Dua pimpinan pondok pesantren di Kecamatan Sikur, Lombok Timur, NTB berinisial HSN dan LMI melakukan beragam cara guna melancarkan aksi bejat memperkosa puluhan santriwati. Modus-modus tersebut jelas menyimpang dari ajaran agama. Sampai saat ini tercatat ada 41 santriwati jadi korban.
HSN dan LMI diduga melakukan beragam cara guna melancarkan aksi bejat memerkosa puluhan santriwati. Salah satu modus yang dilakukan oleh HSN adalah membuka kelas pengajian seks. Hal ini diungkapkan oleh Badaruddin, Ketua Lembaga Studi Bantuan Hukum NTB sekaligus kuasa hukum puluhan santriwati korban pencabulan.

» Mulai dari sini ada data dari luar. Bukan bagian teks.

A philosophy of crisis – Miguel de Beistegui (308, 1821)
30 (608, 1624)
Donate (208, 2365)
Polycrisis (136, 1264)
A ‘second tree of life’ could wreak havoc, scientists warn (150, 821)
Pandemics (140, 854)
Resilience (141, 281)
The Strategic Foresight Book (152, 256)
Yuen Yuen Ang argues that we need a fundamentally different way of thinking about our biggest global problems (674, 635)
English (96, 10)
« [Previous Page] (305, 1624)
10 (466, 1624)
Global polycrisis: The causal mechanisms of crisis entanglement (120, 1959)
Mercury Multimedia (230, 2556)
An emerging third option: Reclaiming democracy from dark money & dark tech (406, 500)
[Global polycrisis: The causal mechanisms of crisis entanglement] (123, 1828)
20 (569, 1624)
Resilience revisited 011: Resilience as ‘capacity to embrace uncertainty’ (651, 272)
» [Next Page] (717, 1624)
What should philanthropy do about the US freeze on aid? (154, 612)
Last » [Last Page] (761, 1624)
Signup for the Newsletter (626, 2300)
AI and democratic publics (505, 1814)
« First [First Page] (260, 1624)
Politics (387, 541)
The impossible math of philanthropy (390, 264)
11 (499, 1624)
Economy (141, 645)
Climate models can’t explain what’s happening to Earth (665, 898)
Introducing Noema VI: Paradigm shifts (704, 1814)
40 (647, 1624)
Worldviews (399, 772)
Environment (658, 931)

Menurutnya, HSN memberikan pengajian seks khusus bagi santriwati yang tinggal di pondok. Kemudian, santriwati yang diincar jadi korban dikelompokkan ikut dalam materi pengajian tentang hubungan intim suami-istri.
"Dikelompokkan di situ. Jadi, satu rombongan ngaji di satu ruangan. Karena tidak semua diberikan pengajian soal hubungan suami istri kan. Nah, korban ini mengaku pernah ikut pengajian tersebut," kata Badaruddin, Senin (22/5/2023).